4. Revenge (Tony Scott, 1990)
Revenge is one of Tony Scott’s films that stand out in his filmography. The film is one of his most violent, dirty yet sexy, and at times, very Peckinpah influenced. Scott takes away the glam from previous films like Top Gun, Beverly Hills Cop 2 and True Romance, and leaves us with a gritty sun soaked but blood-stained thriller. The film follows retired US Navy pilot, Jay Cochran (Kevin Costner), who travels to Mexico to hang out with his successful yet corrupt businessman friend, Tibey Mendez (Anthony Quinn). That’s where he meets the beautiful Miryea (Madeleine Stowe), Tibey’s wife. As the two begin an affair, Tibey discovers this and sets out to get revenge on both of them.
The film has many plot points and turns, and much like most of Scott’s films, they never have a dull moment. The film feels sweaty, it makes the viewer anxious and the scenes unravel in the most entertaining ways. The film almost feels like a mix of Sam Peckinpah and Walter Hill, in the best of ways.

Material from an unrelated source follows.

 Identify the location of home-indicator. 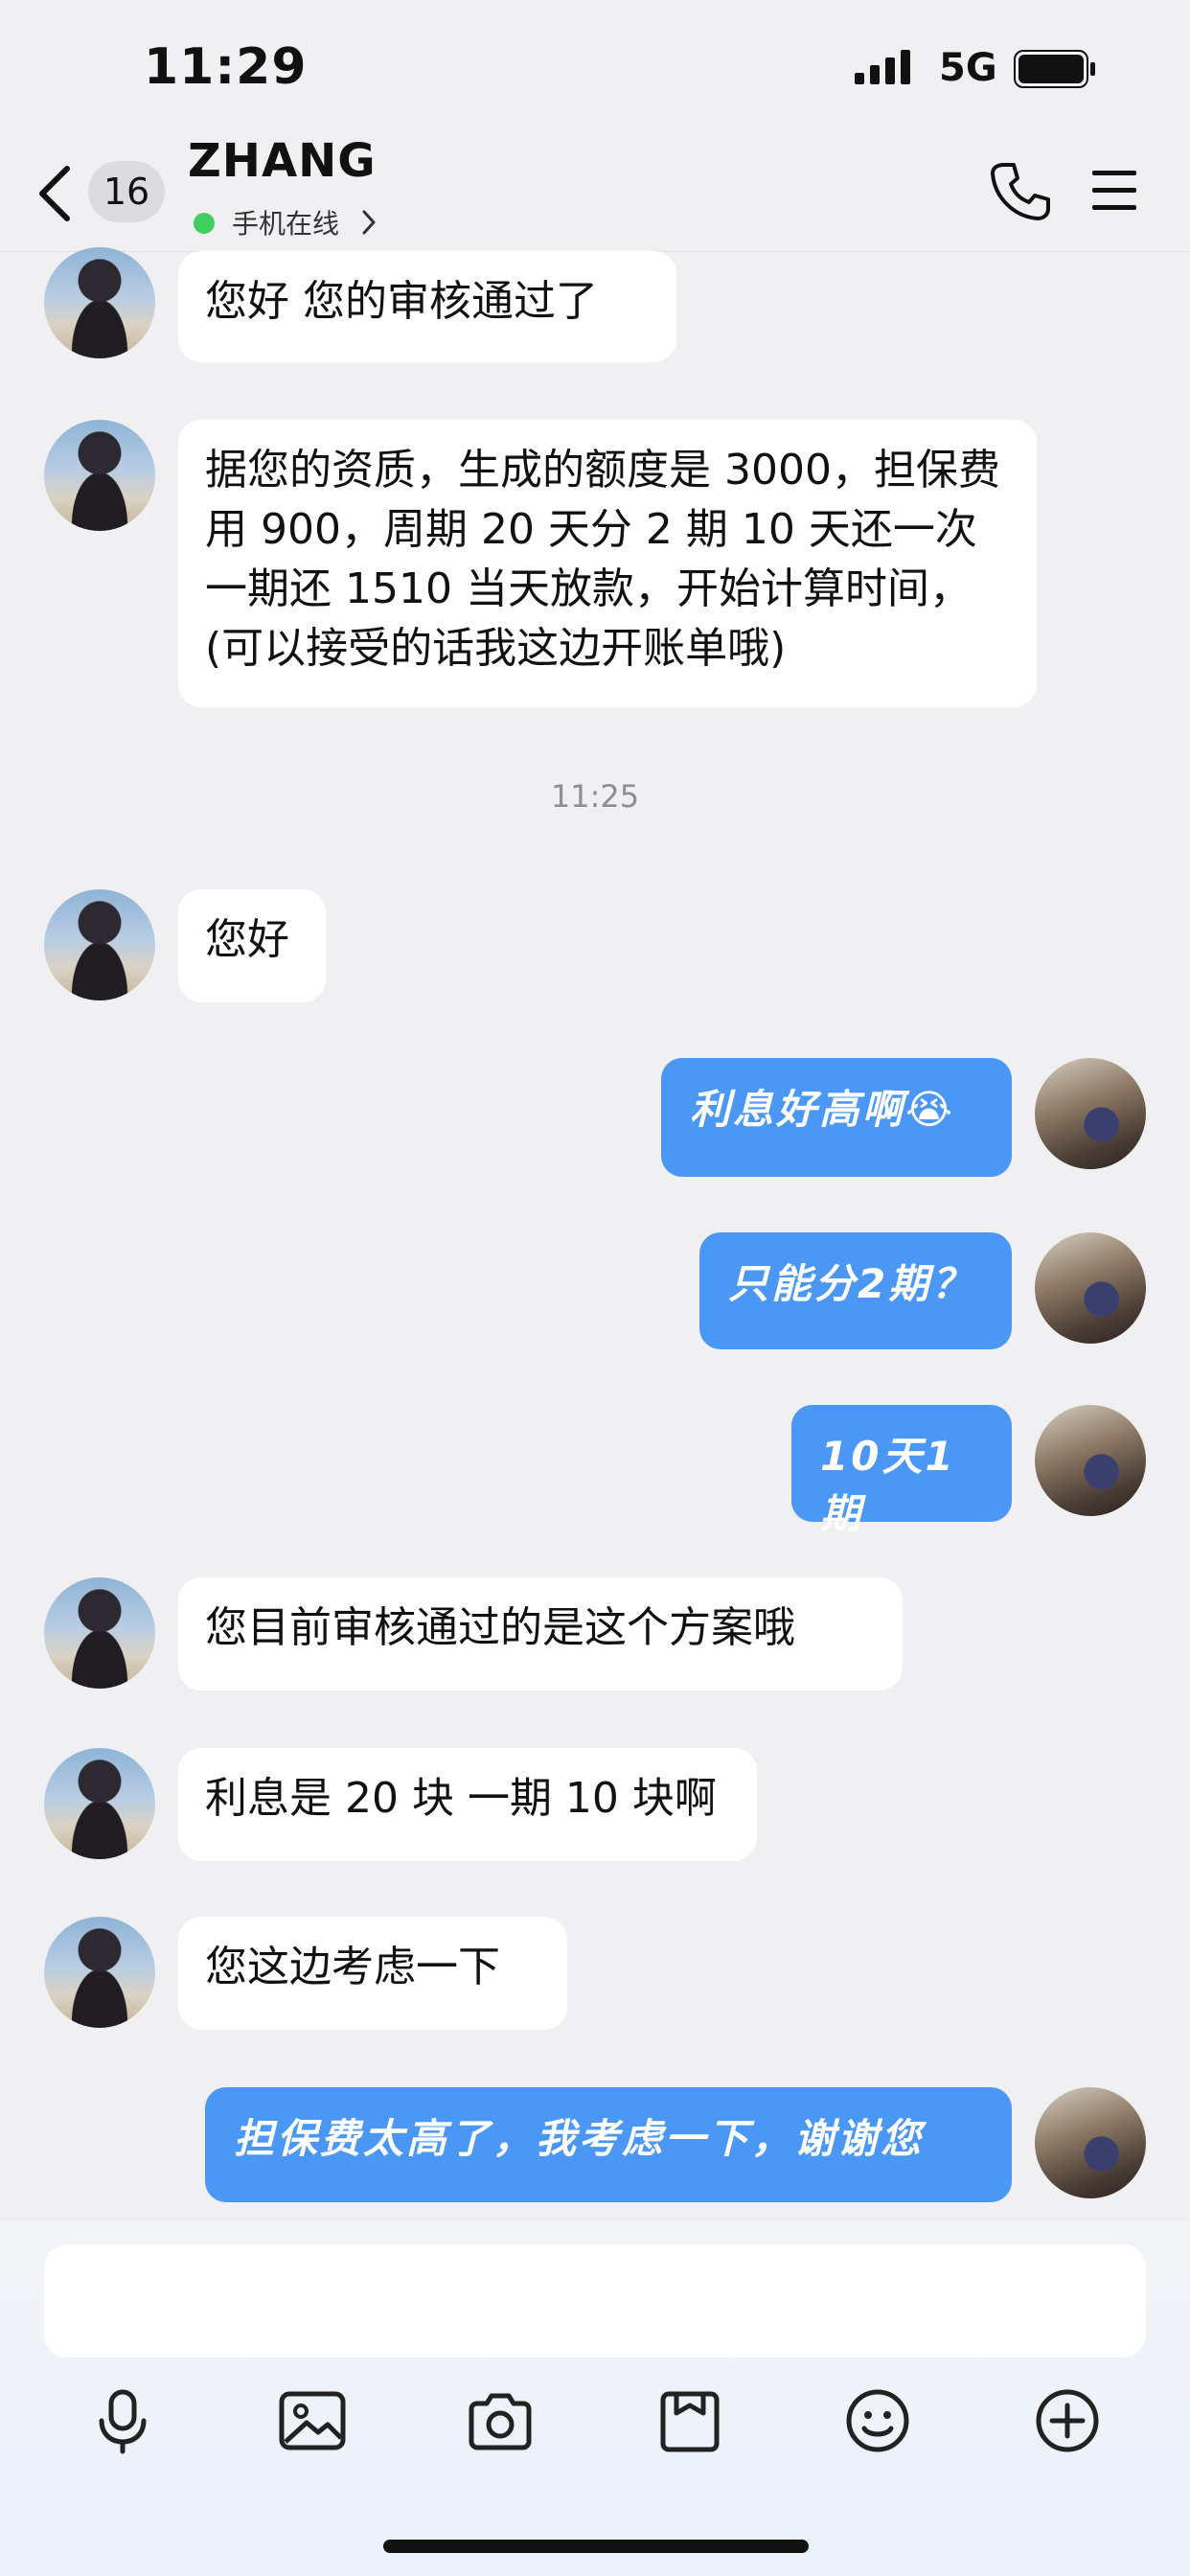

5. Cop Land (James Mangold, 1997)
Sylvester Stallone stars as Freddy Heflin, the Sheriff of Garrison, New Jersey, a town populated by New York City police officers, mainly led by Lt. Ray Donlan (Harvey Keitel). But when he discovers exactly how corrupt the town is, he forms a plan to expose the very people you’re supposed to trust. The film is written and directed by James Mangold, being one of his most personal films as he based the location on his own hometown of Washingtonville, New York, a town which most of its residents were retired or current working police officers.
The film is filled with great actors and equally great performances from Ray Liotta, Robert De Niro, Harvey Keitel, Robert Patrick, Michael Rapaport, Frank Vincent, Peter Berg, John Spencer, Cathy Moriarty and many, many more. But if there is a shining star in the film, it has to be Stallone, and not only due to his performance, but due to the fact he needed a role like this desperately. The 90’s were proving difficult for him, and with flop after flop, he needed a hit as bad as his character needed justice. It’s clear in the film, that struggle, that motivation in the third act, it’s the character but it’s also Stallone fighting back, letting the world know he’s back.
The film unfolds in exciting ways, never having a dull moment as its laced in thrilling action set pieces just as much as cleverly written dialogue heavy scenes. One of the most interesting aspects of the film is how much backstory and baggage the characters in the film not only have, but drag with them in every scene. In some scenes, the tension is so thick, it’s so awkward that its uncomfortable to watch…And that’s what makes it stand out.